Tuesday morning I awoke promptly at 6:30
to the smell of bread baking in the bread-maker and the sound of the baby
fussing in her crib. I shuffled down the hall to the baby’s room. Little Elizabeth smiled
winsomely as she arched around to greet me.
Sixteen and one quarter hours later at 10:45 ,
I filled the bread-maker with ingredients and shuffled off to bed. My question
is, did anything in those 16 hours between emptying and filling my bread-maker
produce fruit that would last?
I could rate my activities by how soon
they would have to be repeated. Filling my cupboards with clean dishes from the
dishwasher wouldn’t have to be done again for another eight hours. Washing a
load of baby Elizabeth ’s diapers was good for two days. Having the rugs shampooed and
scotch-guarded would last up to a year.
On the other hand, something relational
like my reaction to the question by the carpet-cleaning man when he heard baby
noises, will possibly become what is called a lasting memory. “You have
grandchildren here?” is not what this mother of a seven-month-old wanted to
hear. I’m only 45. I told him rather pointedly that the baby was mine. He got
embarrassed and mumbled something about his own grandchildren.

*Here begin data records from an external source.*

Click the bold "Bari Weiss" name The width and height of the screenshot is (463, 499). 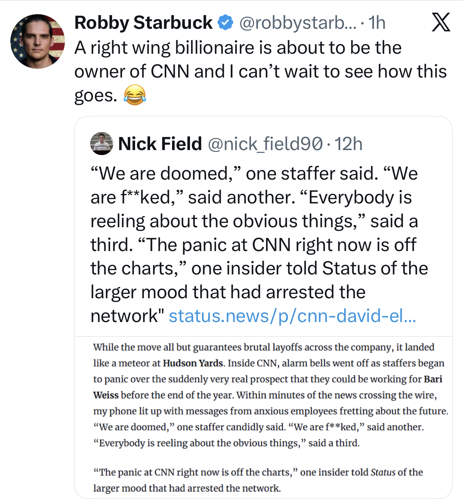coord(433,379)
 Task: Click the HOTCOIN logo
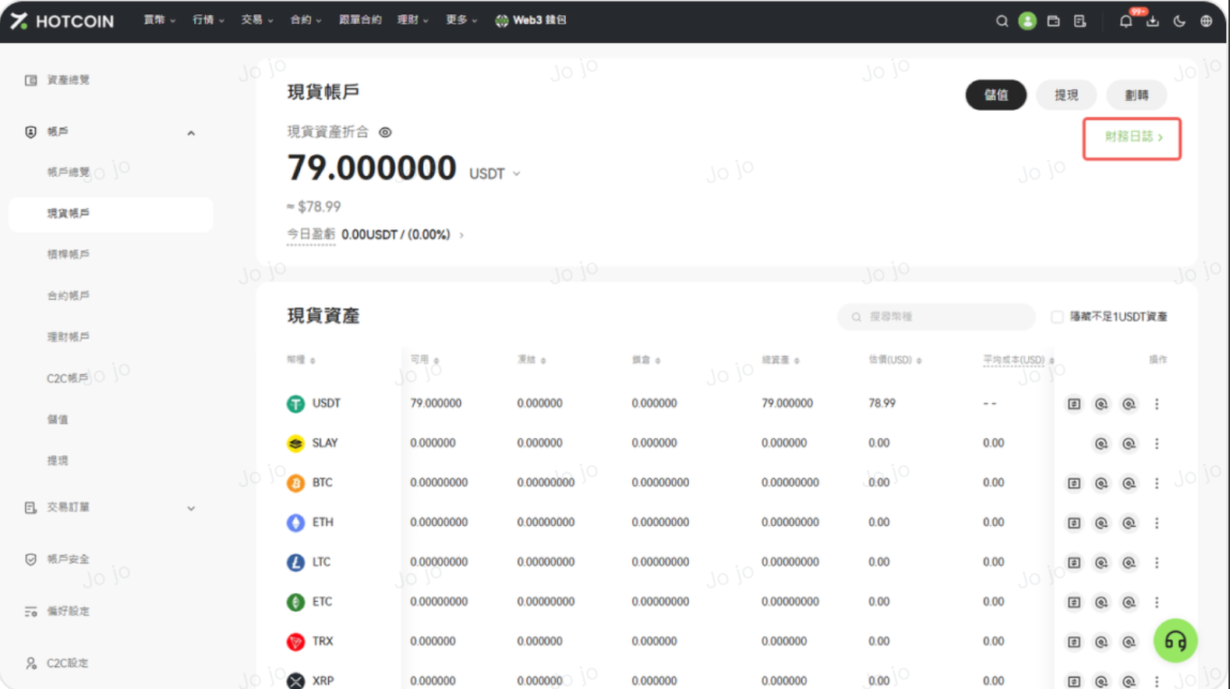click(x=62, y=21)
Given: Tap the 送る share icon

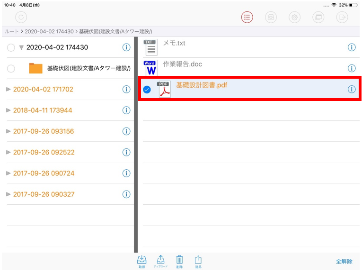Looking at the screenshot, I should click(198, 260).
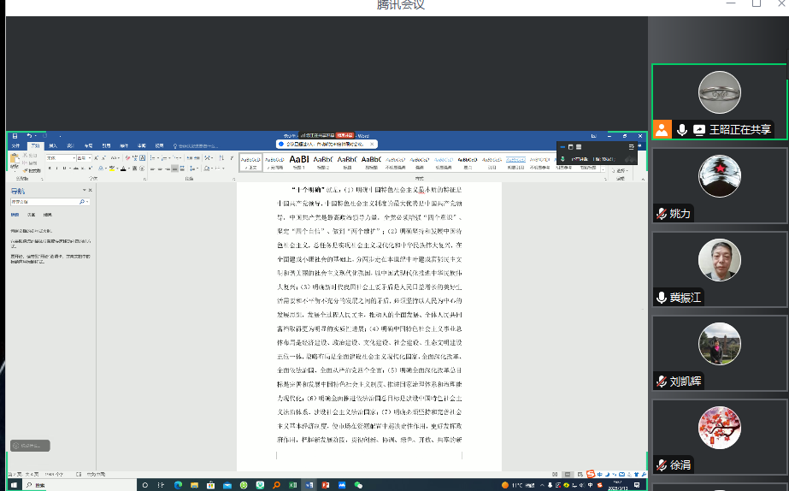The image size is (789, 491).
Task: Open the File tab in Word's ribbon
Action: (15, 146)

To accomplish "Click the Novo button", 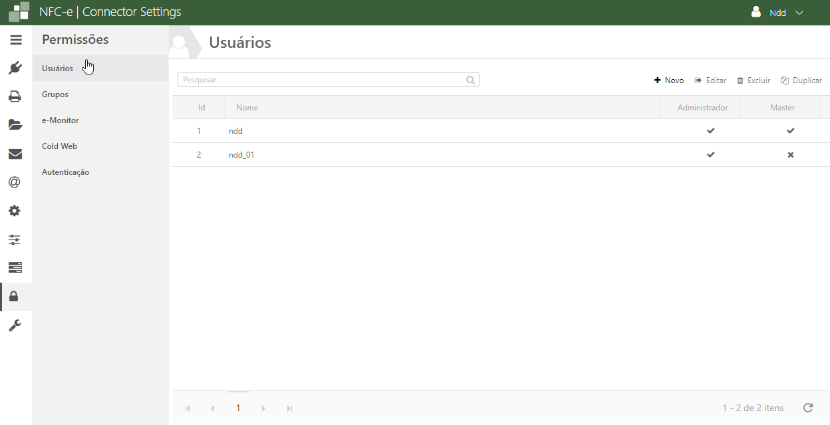I will (x=669, y=80).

If I took an eternal measuring stick to
the day, I would have to look at deeds done for others. What were my motives?
I like to think that each of the six times
I fed the baby I did it out of love...or was it duty? And each of the half
dozen times I changed her diaper, I did it out of love...or was it necessity?
Genuine love caused me to wave at my eldest daughter Angela on her way to work
as our vehicles passed each other on the street...or was that pride? Surely,
love motivated me to let Paul stay home from school. He was covered with an
itchy rash. Or was my motivation fear that he would contaminate his school
mates?
Love certainly didn’t figure in as I
spring cleaned behind the refrigerator. I did this to appease Marty who doesn’t
like dirt. Then again maybe I did it out of love for Marty. I finished
designing a two-page newsletter on the computer simply for money, although I
did enjoy doing it. (Was this love?)
I drove a neighbour who doesn’t have a
vehicle over to the Housing Authority so she could pay her rent. I did this
because she asked—or was it because it made me feel good? Or was it love?
When Nora, whom I hadn’t seen for 20
years, phoned me to invite our family to her parents’ 50th wedding anniversary,
I chatted for a quarter hour, I was genuinely interested in her family—or was I
just nosey?
At the end of the day, all I can say is, “Lord,
purify my heart.” I want love to be my motivation and I want to be pure.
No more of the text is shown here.